Son portrait s’est retrouvé sur le site de Dries Depoorter. Cet artiste belge de 31 ans l’a récupéré et accolé à une image presque identique. Elle avait été prise au même endroit et au même moment, mais sous un autre angle, par une caméra. Pour la récupérer, il lui a suffi de se rendre sur le site d’EarthCam, une société du New Jersey qui s’est spécialisée dans l’offre d’images filmées en direct aux quatre coins du monde.

Grâce à ce procédé, appliqué à plusieurs reprises, le projet The Follower (“le suiveur, l’abonné sur les réseaux sociaux”) montre “tout ce qui peut être enregistré par les webcams qui filment des espaces publics”, explique The New York Times.

David Welly Sombra Rodrigues a appris l’existence du montage par un ami, qui avait lu un article de l’agence américaine Bloomberg sur le projet. “J’étais vraiment choqué”, avoue-t-il au New York Times. “Je ne savais pas que j’étais filmé.” Ainsi, Dries Depoorter a-t-il réussi à provoquer l’étonnement qu’il cherchait à créer, pour montrer à la fois le caractère artificiel des photos publiées sur les réseaux sociaux et les dangers de l’automatisation de la surveillance. “Si une personne peut faire ça, que peut faire un gouvernement ?” questionne-t-il.
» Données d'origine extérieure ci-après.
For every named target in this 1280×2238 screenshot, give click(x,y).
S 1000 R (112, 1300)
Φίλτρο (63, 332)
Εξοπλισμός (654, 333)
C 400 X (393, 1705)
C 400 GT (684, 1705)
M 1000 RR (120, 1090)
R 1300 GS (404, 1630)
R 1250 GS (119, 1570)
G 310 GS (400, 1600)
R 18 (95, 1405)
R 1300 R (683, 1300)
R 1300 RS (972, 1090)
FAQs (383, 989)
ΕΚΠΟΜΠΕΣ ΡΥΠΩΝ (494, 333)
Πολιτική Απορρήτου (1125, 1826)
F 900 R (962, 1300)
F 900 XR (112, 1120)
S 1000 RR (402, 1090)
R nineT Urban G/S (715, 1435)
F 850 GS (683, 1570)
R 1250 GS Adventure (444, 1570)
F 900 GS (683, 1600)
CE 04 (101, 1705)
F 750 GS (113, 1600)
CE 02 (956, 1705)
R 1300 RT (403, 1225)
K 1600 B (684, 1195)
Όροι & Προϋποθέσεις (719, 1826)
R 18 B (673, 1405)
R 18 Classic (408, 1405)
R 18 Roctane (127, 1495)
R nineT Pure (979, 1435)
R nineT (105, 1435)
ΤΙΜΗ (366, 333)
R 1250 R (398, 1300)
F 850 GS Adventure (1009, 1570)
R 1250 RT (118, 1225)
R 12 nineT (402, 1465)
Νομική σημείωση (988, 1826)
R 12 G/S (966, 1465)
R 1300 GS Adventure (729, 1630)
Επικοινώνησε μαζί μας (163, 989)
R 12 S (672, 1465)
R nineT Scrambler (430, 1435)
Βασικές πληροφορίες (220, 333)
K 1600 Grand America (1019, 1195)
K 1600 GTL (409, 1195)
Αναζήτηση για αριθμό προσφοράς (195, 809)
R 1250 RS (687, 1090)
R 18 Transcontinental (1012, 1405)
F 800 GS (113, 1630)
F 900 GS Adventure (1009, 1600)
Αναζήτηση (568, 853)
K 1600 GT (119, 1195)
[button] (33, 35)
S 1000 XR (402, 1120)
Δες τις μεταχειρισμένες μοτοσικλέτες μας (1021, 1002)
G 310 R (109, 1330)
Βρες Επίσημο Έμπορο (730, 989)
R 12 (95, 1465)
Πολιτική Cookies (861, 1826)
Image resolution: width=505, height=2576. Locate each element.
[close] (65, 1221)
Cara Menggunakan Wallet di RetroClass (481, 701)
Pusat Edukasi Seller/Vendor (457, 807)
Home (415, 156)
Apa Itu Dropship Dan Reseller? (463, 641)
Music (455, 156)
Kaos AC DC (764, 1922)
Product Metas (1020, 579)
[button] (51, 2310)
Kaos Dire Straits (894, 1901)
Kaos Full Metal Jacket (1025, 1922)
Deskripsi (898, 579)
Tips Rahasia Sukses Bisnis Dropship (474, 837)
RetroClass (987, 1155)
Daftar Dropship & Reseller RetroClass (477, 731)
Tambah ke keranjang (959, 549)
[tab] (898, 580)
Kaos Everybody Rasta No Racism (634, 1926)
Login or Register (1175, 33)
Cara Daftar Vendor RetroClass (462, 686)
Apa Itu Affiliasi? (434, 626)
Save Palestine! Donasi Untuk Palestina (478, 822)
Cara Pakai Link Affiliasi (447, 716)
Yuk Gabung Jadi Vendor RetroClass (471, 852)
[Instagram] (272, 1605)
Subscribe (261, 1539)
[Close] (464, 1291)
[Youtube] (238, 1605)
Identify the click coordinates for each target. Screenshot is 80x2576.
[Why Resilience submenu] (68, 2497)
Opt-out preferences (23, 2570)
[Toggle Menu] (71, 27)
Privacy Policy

Grâce aux données de géolocalisation

Basé à Gand, en Flandre-Orientale, Dries Depoorter s’était déjà servi des caméras publiques afin de repérer les piétons grillant les feux rouges. Il avait ensuite rassemblé les photos de ces forfaits dans une exposition, où elles étaient offertes au prix de l’amende à laquelle les passants s’exposaient. L’an dernier, l’artiste avait programmé une intelligence artificielle pour traquer les élus du Parlement flamand rivés à leur portable dans l’hémicycle.

Il y a un mois, retrace The New York Times, Dries Depoorter visionnait le direct d’EarthCam à Times Square, dans le centre de New York, quand il a surpris une femme en pleine séance de selfies. Pensant avoir affaire à une influenceuse, il a cherché à la retrouver sur les réseaux sociaux, sans parvenir à ses fins. Mais cela lui a donné envie de répéter l’opération. Il n’a eu qu’à consulter les images d’EarthCam prises à New York, Chicago ou Dublin, et télécharger les photos des internautes qui s’étaient géolocalisés aux mêmes endroits. Si ce n’était pas suffisant, il s’aidait d’un “logiciel de reconnaissance faciale en open source”, ajoute The New York Times.

Dries Depoorter n’a pas contacté les personnes qui apparaissent dans le projet The Follower. “Il a refusé de donner leur identité au New York Times, à l’exception de M. Rodrigues, à la condition que le New York Times n’écrive rien sur le professeur brésilien sans la permission explicite de celui-ci”, dévoile le quotidien américain, qui a obtenu l’autorisation de l’intéressé.

Son visage est apparu, avec celui d’autres amateurs d’Instagram, dans une vidéo compilant les montages de Dries Depoorter. Mais à la demande d’EarthCam, qui revendique les droits de ces images, YouTube l’a retirée. De son côté, la société basée dans le New Jersey continue de diffuser en temps réel des images filmées dans des lieux publics, et notamment devant le Temple Bar.